Last January, Minister for Planning Eoghan Murphy ordered an independent evaluation of the project by the Commission for Regulation of Utilities (CRU). The review which was due to take a year was ordered after criticism of its cost, effects on the Shannon system and a failure to address Dublin’s chronic water leakage.

Cathaoirleach of the local authority, Cllr Crowe said the 170km long pipeline “would connect the Parteen basis on Lough Derg with Peamount Reservoir” and have the capacity to carry 330 million litres of water per day at a cost €1.3bn. He labelled it as “misguided expenditure of tax payers money” and referenced Dublin City’s “leak rate of 57 percent” which is “the worst” of all European capital cities.

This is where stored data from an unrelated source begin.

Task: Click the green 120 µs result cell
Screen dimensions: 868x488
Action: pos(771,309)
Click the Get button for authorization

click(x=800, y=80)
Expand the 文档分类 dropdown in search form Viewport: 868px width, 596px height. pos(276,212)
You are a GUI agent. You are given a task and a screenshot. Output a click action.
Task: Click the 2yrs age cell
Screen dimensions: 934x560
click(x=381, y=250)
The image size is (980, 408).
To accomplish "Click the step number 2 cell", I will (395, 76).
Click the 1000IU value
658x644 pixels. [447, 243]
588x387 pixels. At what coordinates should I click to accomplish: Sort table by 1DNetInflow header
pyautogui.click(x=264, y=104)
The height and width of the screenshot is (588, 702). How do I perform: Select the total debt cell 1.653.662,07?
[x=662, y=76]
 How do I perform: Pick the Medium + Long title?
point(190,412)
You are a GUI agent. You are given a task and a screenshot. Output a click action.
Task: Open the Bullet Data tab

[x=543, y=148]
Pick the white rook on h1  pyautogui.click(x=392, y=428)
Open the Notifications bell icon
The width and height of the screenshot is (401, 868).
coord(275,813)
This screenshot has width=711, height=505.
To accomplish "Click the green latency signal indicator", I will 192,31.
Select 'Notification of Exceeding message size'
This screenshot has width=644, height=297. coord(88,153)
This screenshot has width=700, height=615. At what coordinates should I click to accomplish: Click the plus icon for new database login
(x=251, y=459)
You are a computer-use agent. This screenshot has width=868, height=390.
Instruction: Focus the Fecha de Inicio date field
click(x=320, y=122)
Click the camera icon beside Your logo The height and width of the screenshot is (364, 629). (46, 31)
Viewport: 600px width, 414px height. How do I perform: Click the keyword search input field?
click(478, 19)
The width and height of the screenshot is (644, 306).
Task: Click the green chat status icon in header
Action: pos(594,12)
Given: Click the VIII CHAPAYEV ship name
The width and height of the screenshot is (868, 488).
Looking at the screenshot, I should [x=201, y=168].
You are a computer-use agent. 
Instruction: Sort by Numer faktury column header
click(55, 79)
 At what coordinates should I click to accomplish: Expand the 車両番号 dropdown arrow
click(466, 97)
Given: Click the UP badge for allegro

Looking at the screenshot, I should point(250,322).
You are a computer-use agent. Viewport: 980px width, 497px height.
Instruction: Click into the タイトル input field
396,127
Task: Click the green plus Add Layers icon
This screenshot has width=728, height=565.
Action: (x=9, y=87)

He added, “I don’t think Irish Water and the government fully grasp that some of the most basic water and sewage facilities are still absent in Clare. Just a few miles from Lough Derg we have the villages of Broadford and O’Briensbridge without mains sewers, with sewage effluent making its way directly into Doon Lake and the River Shannon respectively. Then further back the road there’s the town of Tulla where during the summer drought of 2018 many residents experienced prolonged water rationing”.

“Money spent on this pipeline should be spent on fixing water in Co Clare,” Cllr Lynch commented as he referred to the “irony” their discussion came days after “large portion” of West Clare was without water.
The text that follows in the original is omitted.